State activate vs state checkout

What’s the difference between the state tool
state checkout
state activate?
Previously I used state activate but the current documentation appears to emphasize state checkout.

Hi wilb, thanks for your question. We are recommending users stop using state activate and start using state checkout, and the reason comes down to user control. Previously, state activate would pull down your project to your working directory, install it somewhere on your system (users had no control over where), and open a secure shell in your command prompt. There wasn’t a lot of opportunity for user customization, and because of that many found it somewhat limiting.

With state checkout, you can get your project anywhere on your system in several different ways. After checking out your project(s), you can either open a secure shell for your project using the state shell command (which will close when you end your session or type exit into the command prompt. Useful when working with multiple projects), or set the project as your system default with the state use command.

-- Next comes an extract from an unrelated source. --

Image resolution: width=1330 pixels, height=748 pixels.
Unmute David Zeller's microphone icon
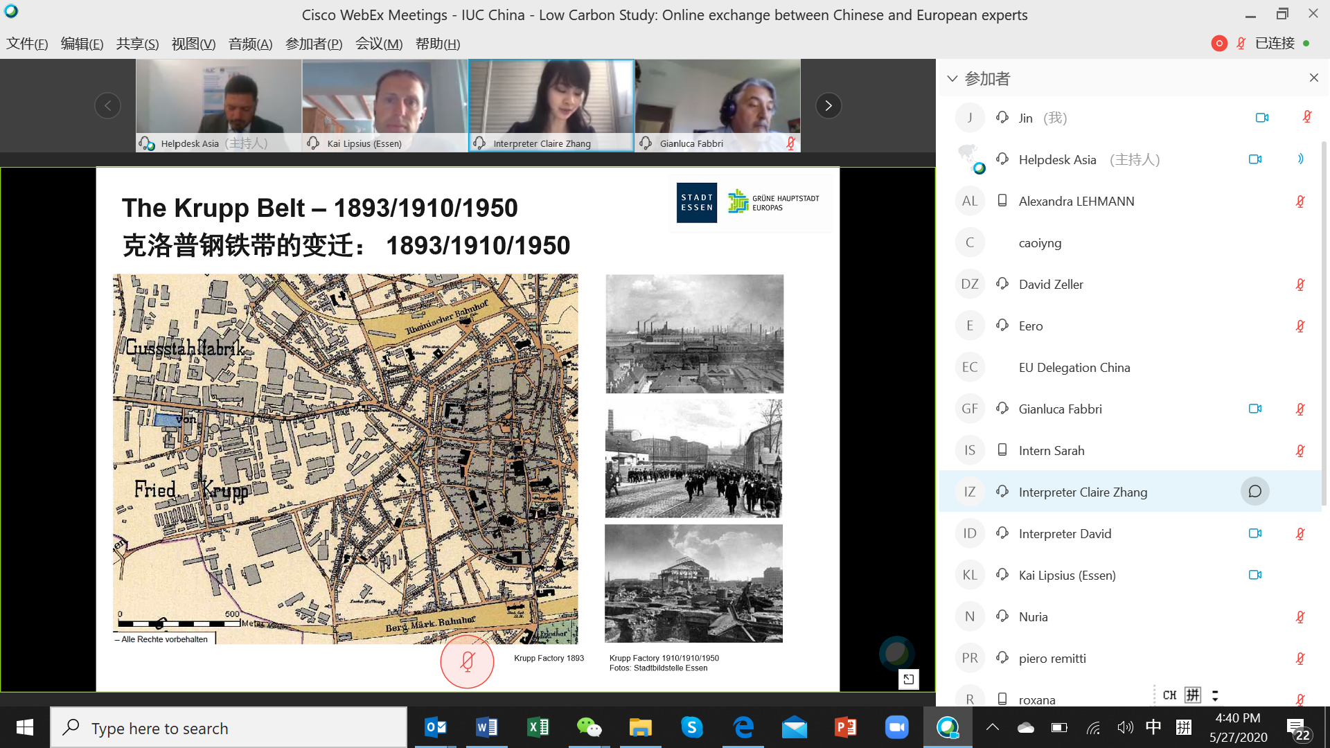pos(1300,284)
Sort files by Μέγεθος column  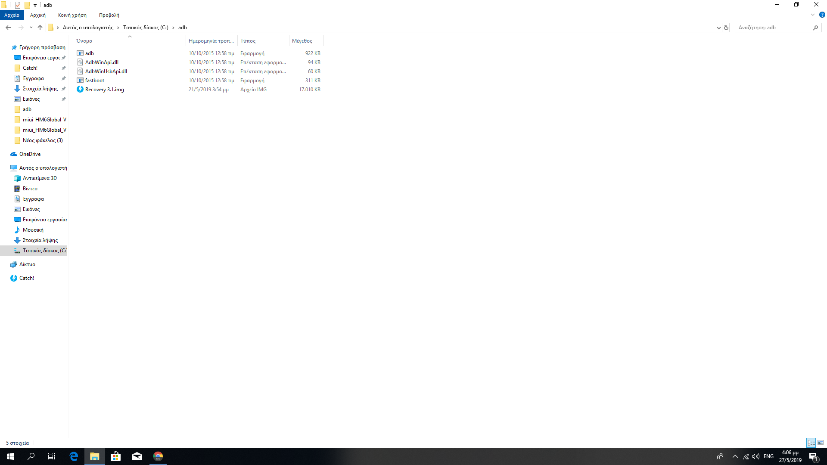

state activate can still be used, but we encourage users to explore new and better ways to get the most from their project. I hope that answers your question, if there is anything else we can help with please let us know.


Hi andrewd-activestate,
Thanks for your reply. Does state clean cache still apply for reset of an uncertain workspace?
Wil Blake

@wilb Only partially. You also have to remove and recreate the yaml control file that describes where the project has been placed. A “state clean cache” and a manually removal of the project control folder can be followed by a fresh checkout, but make sure you read and understand the command options and flags for checkout. The defaults will work exactly like “activate” did, and won’t change anything even if you do the cleanup.


Hi andrewd-activestate,
Do state checkout, state use, state clean cache work under PowerShell?
Wil Blake

Hi @wilb – you should be able to run any command under either PowerShell or cmd on windows. As long as it’s available in your environment, it should still run.

Additional note re: your original question, if you want to enter into a shell inside the environment that you checked out, you can use the new state shell command which will put you into a shell inside that environment. activate is essentially the same as running checkout and shell back to back. It works quite similar to venv for Python.

Let us know if you run into any issues!

Thank you! For the first time a Perl script worked for me under Windows and that’s most beneficial because my employer does not support remote use of Linux.